◆ Instruction
Please give the items again from the line holding "5, 889, 18)" through the line holding "label: Ressources humaines", inclusive, with "webpages" replaced by "web pages" and everything else unchanged.

(Saved entries)
/---

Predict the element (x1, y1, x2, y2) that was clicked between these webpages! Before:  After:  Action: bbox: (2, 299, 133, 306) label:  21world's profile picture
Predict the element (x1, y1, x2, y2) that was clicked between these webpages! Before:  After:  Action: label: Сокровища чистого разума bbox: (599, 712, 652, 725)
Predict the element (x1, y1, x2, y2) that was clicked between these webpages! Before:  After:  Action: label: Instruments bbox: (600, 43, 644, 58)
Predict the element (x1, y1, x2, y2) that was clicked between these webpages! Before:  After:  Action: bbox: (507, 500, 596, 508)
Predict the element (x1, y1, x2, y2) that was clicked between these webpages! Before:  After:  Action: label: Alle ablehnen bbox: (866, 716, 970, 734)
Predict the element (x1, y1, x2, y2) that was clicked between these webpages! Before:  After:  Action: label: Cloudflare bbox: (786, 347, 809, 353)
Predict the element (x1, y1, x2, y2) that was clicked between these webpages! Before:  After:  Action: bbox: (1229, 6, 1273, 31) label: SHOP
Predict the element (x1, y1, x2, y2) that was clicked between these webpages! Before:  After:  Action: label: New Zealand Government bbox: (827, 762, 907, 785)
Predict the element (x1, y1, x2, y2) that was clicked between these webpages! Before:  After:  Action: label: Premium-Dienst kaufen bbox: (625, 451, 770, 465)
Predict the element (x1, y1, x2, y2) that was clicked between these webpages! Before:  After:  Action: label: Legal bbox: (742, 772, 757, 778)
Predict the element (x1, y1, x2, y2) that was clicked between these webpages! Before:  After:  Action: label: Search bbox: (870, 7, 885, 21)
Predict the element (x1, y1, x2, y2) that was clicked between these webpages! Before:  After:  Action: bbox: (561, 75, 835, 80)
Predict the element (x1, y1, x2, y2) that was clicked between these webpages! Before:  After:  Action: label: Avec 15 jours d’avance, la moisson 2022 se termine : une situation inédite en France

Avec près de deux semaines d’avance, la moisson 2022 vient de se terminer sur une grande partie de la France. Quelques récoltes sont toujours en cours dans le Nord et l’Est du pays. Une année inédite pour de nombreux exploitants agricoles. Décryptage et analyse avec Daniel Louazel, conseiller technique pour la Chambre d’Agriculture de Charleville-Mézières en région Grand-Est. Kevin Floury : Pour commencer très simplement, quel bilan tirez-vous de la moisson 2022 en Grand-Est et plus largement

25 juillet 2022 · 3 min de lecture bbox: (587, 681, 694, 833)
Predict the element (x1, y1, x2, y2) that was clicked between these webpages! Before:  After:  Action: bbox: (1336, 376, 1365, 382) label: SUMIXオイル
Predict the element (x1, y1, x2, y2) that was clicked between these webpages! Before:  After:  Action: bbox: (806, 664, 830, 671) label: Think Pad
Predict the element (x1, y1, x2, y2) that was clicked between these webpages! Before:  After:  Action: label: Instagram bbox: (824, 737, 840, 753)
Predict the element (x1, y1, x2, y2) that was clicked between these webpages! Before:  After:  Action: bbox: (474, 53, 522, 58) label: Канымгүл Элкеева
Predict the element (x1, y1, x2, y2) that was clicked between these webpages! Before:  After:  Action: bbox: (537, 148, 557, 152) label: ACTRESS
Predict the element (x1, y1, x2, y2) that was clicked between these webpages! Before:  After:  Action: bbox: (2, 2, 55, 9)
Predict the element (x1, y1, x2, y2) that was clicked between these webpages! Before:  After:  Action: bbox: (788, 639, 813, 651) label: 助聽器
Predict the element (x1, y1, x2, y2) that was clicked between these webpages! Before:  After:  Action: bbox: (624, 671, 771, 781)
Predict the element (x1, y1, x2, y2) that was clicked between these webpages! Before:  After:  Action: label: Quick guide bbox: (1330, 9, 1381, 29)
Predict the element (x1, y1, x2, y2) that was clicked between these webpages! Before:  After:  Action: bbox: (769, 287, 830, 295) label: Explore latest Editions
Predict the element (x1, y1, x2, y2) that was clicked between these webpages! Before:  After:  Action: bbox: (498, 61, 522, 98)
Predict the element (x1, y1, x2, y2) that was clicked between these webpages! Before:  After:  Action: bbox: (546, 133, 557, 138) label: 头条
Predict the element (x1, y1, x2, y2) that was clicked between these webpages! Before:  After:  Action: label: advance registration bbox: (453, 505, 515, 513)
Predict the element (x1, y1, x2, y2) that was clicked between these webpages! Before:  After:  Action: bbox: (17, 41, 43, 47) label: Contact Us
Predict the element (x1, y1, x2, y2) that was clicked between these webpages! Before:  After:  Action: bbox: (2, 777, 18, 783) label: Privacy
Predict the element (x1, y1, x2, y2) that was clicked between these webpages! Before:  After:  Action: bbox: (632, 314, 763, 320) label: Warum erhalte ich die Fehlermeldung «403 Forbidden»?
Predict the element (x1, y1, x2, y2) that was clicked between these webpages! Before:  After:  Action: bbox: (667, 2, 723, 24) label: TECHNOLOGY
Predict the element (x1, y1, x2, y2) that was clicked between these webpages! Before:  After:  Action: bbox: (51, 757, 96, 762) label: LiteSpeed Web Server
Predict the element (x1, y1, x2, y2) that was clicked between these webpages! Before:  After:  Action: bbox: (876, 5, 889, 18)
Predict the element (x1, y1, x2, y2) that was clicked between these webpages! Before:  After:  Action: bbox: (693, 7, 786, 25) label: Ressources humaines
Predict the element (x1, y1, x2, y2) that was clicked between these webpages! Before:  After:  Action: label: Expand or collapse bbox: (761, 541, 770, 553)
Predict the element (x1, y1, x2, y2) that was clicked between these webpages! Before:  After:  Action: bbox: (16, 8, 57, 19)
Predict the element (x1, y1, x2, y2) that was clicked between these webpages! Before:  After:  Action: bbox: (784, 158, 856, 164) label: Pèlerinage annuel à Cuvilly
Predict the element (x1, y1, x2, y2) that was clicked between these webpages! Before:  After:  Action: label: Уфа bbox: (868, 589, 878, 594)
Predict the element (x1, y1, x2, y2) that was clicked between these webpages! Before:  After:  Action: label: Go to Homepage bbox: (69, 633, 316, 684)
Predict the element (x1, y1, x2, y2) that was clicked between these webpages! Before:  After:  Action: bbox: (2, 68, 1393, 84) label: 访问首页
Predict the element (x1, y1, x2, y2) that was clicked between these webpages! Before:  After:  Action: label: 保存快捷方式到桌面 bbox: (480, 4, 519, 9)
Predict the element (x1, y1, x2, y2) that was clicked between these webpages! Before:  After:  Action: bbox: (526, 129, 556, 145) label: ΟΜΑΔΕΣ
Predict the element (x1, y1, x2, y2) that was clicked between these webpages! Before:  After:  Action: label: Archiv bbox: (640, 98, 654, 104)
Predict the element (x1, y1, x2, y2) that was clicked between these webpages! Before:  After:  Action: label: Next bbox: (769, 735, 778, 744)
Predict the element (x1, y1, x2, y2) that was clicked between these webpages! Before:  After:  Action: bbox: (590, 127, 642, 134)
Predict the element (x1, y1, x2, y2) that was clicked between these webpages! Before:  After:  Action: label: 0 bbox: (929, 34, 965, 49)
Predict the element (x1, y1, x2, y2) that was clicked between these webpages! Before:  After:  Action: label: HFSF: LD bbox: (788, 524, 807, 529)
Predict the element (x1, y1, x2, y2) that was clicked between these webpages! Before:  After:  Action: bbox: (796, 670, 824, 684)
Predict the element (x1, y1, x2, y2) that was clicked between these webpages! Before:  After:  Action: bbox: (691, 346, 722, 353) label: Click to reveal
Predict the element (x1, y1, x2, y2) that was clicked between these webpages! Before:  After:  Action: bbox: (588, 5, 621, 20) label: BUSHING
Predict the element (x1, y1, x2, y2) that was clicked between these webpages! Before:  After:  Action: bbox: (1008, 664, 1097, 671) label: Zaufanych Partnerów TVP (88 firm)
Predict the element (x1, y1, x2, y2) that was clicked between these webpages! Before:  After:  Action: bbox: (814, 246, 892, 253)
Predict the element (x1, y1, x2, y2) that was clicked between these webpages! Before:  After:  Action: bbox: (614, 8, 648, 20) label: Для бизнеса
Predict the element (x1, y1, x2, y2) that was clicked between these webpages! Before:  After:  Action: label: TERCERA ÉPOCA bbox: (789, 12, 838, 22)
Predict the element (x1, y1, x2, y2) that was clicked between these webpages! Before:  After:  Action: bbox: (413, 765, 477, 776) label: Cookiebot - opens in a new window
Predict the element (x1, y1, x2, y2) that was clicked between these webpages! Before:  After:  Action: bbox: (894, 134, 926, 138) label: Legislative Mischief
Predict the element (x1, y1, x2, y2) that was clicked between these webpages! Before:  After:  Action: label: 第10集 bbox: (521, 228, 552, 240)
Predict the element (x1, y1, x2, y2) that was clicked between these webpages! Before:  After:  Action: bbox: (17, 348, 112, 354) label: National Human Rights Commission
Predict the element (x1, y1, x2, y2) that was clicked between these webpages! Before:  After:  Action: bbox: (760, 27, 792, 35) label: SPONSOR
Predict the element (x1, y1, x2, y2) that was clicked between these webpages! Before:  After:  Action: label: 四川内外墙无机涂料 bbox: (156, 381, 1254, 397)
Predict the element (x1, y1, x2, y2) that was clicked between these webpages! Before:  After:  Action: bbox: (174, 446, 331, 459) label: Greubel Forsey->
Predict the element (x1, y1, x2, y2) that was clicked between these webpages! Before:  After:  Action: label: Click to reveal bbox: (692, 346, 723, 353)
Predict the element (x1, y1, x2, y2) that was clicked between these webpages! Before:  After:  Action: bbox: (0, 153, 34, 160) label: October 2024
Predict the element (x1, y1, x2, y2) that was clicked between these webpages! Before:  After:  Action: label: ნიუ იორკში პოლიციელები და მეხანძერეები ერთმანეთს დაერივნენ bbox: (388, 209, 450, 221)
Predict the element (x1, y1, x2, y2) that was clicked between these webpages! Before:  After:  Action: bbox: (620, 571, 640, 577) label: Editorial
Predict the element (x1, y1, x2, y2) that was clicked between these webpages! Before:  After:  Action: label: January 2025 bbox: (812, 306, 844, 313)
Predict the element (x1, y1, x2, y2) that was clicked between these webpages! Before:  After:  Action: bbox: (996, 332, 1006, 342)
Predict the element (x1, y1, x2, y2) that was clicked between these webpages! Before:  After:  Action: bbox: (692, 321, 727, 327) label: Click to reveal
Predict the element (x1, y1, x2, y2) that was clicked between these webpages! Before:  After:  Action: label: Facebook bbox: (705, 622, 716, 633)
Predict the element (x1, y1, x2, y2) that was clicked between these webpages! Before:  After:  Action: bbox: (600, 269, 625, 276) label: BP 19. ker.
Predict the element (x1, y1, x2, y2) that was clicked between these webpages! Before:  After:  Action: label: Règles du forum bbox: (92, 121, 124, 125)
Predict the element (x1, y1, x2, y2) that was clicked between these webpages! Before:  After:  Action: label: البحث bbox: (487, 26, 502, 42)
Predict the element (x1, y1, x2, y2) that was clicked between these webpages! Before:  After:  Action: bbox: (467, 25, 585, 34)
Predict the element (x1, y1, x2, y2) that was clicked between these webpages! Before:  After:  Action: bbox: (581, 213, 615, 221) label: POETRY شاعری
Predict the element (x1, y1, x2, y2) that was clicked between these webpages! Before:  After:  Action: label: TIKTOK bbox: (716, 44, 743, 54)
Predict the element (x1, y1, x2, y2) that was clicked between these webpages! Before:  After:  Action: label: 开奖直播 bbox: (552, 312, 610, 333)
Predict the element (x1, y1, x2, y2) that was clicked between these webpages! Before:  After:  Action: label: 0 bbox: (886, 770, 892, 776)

\---

◆ Expected answer
Predict the element (x1, y1, x2, y2) that was clicked between these web pages! Before:  After:  Action: bbox: (876, 5, 889, 18)
Predict the element (x1, y1, x2, y2) that was clicked between these web pages! Before:  After:  Action: bbox: (693, 7, 786, 25) label: Ressources humaines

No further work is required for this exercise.